**Stated task**. Please copy every one of the following items word for word, keeping each line in its original order.

Records for locating described items:
____________

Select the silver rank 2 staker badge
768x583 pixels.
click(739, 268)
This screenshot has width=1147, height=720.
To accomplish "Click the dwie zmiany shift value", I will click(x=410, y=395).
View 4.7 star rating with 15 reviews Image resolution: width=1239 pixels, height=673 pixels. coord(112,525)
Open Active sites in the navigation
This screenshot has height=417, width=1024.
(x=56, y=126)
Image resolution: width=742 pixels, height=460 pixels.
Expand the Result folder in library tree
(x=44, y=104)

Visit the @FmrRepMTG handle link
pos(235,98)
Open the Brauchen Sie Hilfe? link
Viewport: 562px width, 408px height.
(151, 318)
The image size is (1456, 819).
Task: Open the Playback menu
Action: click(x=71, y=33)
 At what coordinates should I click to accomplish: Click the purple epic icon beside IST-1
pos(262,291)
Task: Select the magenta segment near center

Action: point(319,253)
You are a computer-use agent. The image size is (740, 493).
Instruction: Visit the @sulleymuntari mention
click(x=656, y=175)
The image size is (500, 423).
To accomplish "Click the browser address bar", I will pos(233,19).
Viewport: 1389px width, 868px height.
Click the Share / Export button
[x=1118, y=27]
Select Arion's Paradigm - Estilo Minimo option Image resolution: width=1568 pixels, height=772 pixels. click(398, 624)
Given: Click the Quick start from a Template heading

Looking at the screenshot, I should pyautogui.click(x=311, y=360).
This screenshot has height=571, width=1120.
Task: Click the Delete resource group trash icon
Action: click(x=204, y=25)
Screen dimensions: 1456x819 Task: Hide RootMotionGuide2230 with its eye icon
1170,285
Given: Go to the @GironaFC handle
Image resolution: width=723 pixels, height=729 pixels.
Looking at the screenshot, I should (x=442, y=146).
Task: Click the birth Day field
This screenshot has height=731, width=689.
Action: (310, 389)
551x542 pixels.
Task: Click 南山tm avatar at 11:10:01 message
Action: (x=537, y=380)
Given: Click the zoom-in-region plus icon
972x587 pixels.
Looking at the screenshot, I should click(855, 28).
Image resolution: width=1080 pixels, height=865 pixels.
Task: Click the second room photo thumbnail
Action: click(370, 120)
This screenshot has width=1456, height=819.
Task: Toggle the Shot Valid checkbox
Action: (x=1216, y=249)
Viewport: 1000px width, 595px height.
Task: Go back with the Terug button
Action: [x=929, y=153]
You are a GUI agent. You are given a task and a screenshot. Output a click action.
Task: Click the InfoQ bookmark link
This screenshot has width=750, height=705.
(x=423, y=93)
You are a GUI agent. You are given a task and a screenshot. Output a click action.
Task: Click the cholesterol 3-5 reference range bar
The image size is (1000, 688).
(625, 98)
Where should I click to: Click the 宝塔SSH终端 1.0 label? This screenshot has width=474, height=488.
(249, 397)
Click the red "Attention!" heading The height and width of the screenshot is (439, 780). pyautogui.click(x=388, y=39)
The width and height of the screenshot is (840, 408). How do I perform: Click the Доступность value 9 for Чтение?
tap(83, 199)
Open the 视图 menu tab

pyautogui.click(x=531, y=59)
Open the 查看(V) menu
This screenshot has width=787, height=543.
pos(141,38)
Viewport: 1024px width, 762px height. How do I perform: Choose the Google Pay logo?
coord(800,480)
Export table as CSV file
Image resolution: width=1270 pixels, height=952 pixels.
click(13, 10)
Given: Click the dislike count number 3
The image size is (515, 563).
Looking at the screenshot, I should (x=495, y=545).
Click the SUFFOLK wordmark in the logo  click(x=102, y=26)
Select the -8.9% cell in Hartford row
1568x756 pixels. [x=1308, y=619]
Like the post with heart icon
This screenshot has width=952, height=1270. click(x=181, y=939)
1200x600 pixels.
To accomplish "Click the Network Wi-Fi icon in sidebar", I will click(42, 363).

____________

**Result**.
Select the silver rank 2 staker badge
768x583 pixels.
click(739, 268)
This screenshot has width=1147, height=720.
To accomplish "Click the dwie zmiany shift value", I will click(x=410, y=395).
View 4.7 star rating with 15 reviews Image resolution: width=1239 pixels, height=673 pixels. coord(112,525)
Open Active sites in the navigation
This screenshot has height=417, width=1024.
(x=56, y=126)
Image resolution: width=742 pixels, height=460 pixels.
Expand the Result folder in library tree
(x=44, y=104)

Visit the @FmrRepMTG handle link
pos(235,98)
Open the Brauchen Sie Hilfe? link
Viewport: 562px width, 408px height.
(151, 318)
The image size is (1456, 819).
Task: Open the Playback menu
Action: click(x=71, y=33)
 At what coordinates should I click to accomplish: Click the purple epic icon beside IST-1
pos(262,291)
Task: Select the magenta segment near center

Action: point(319,253)
You are a computer-use agent. The image size is (740, 493).
Instruction: Visit the @sulleymuntari mention
click(x=656, y=175)
The image size is (500, 423).
To accomplish "Click the browser address bar", I will pos(233,19).
Viewport: 1389px width, 868px height.
Click the Share / Export button
[x=1118, y=27]
Select Arion's Paradigm - Estilo Minimo option Image resolution: width=1568 pixels, height=772 pixels. click(398, 624)
Given: Click the Quick start from a Template heading

Looking at the screenshot, I should pyautogui.click(x=311, y=360).
This screenshot has height=571, width=1120.
Task: Click the Delete resource group trash icon
Action: click(x=204, y=25)
Screen dimensions: 1456x819 Task: Hide RootMotionGuide2230 with its eye icon
1170,285
Given: Go to the @GironaFC handle
Image resolution: width=723 pixels, height=729 pixels.
Looking at the screenshot, I should (x=442, y=146).
Task: Click the birth Day field
This screenshot has height=731, width=689.
Action: (310, 389)
551x542 pixels.
Task: Click 南山tm avatar at 11:10:01 message
Action: (x=537, y=380)
Given: Click the zoom-in-region plus icon
972x587 pixels.
Looking at the screenshot, I should click(855, 28).
Image resolution: width=1080 pixels, height=865 pixels.
Task: Click the second room photo thumbnail
Action: click(370, 120)
This screenshot has width=1456, height=819.
Task: Toggle the Shot Valid checkbox
Action: (x=1216, y=249)
Viewport: 1000px width, 595px height.
Task: Go back with the Terug button
Action: [x=929, y=153]
You are a GUI agent. You are given a task and a screenshot. Output a click action.
Task: Click the InfoQ bookmark link
This screenshot has width=750, height=705.
(x=423, y=93)
You are a GUI agent. You are given a task and a screenshot. Output a click action.
Task: Click the cholesterol 3-5 reference range bar
The image size is (1000, 688).
(625, 98)
Where should I click to: Click the 宝塔SSH终端 1.0 label? This screenshot has width=474, height=488.
(249, 397)
Click the red "Attention!" heading The height and width of the screenshot is (439, 780). pyautogui.click(x=388, y=39)
The width and height of the screenshot is (840, 408). How do I perform: Click the Доступность value 9 for Чтение?
tap(83, 199)
Open the 视图 menu tab

pyautogui.click(x=531, y=59)
Open the 查看(V) menu
This screenshot has width=787, height=543.
pos(141,38)
Viewport: 1024px width, 762px height. How do I perform: Choose the Google Pay logo?
coord(800,480)
Export table as CSV file
Image resolution: width=1270 pixels, height=952 pixels.
click(13, 10)
Given: Click the dislike count number 3
The image size is (515, 563).
Looking at the screenshot, I should (x=495, y=545).
Click the SUFFOLK wordmark in the logo  click(x=102, y=26)
Select the -8.9% cell in Hartford row
1568x756 pixels. [x=1308, y=619]
Like the post with heart icon
This screenshot has width=952, height=1270. click(x=181, y=939)
1200x600 pixels.
To accomplish "Click the Network Wi-Fi icon in sidebar", I will click(42, 363).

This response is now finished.